Hay además una natural desconfianza en la base de la oposición frente a la posibilidad de diálogo alcanzada con este gobierno autoritario. Pero las condiciones son hoy distintas a las de hace un mes. Gracias a las inmensas e intensas luchas que se han presentado en las calles de Venezuela la opinión pública mundial ha visto las violaciones a los Derechos Humanos de las fuerzas gubernamentales, y la mayoría de los venezolanos reconoce hoy el carácter no democrático del régimen.

 

Este cambio en las condiciones nos permite sentarnos con el régimen autoritario para obligarlo a hacer lo que no quiere hacer, ceder, cambiar la correlación y el funcionamiento de las estructuras de poder para revertir la implantación del modelo autoritario y empobrecedor.

 

Diálogo político con respaldo de calle: una misma lucha

 

Hay que avanzar por el camino del diálogo con la misma firmeza y claridad con que hemos salido a protestar, y hay que hacerlo sin dejar de estar alertas, siendo los principales vigilantes del cumplimiento de los acuerdos. Porque será la calle la principal fuerza de presión para que el diálogo político sea efectivo. La protesta en calle, las manifestaciones, la ciudadanía movilizada seguirá activa acompañando y respaldando el proceso de negociación, para que los cambios de poder se ejecuten. No es el diálogo la negación de la protesta de calle, sino su acompañante para que las exigencias se conviertan en cambio efectivo.

 

Dar una oportunidad al diálogo es brindar una esperanza a toda nuestra historia democrática previa.
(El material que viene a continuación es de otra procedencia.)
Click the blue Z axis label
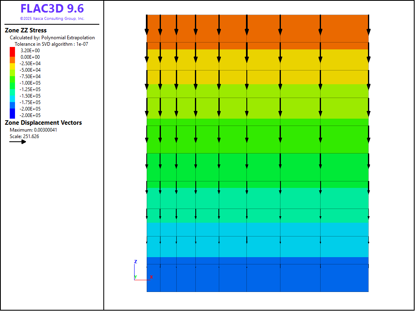Screen dimensions: 415x311 (135, 262)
No es lavar la cara del gobierno autoritario, sino que constituye una nueva ocasión para desnudar los abusos de poder que lo caracterizan, y para presentar ante el mundo una vía pacífica para resolver el grave conflicto político que vivimos en Venezuela.

 

Es ocasión para plantear en un espacio común las agendas para la paz, para la democracia y para el progreso socioeconómico que faltan en Venezuela, y que el gobierno se ha encargado de destruir.

 

Que no desaproveche el gobierno la ocasión para enmendar el rumbo y retomar la senda de la Constitución que ha violentado. Si el gobierno se burla nuevamente de las exigencias de cambio de la sociedad, encontrará respuesta contundente en la calle, en la protesta social y política. En ocasiones como ésta, el poder, o se cede o se pierde, y los ciudadanos en la calle, junto con sus dirigentes democráticos, se lo demostrarán al régimen en caso de que insista en convertir esta oportunidad en una nueva burla. ¡No se equivoquen!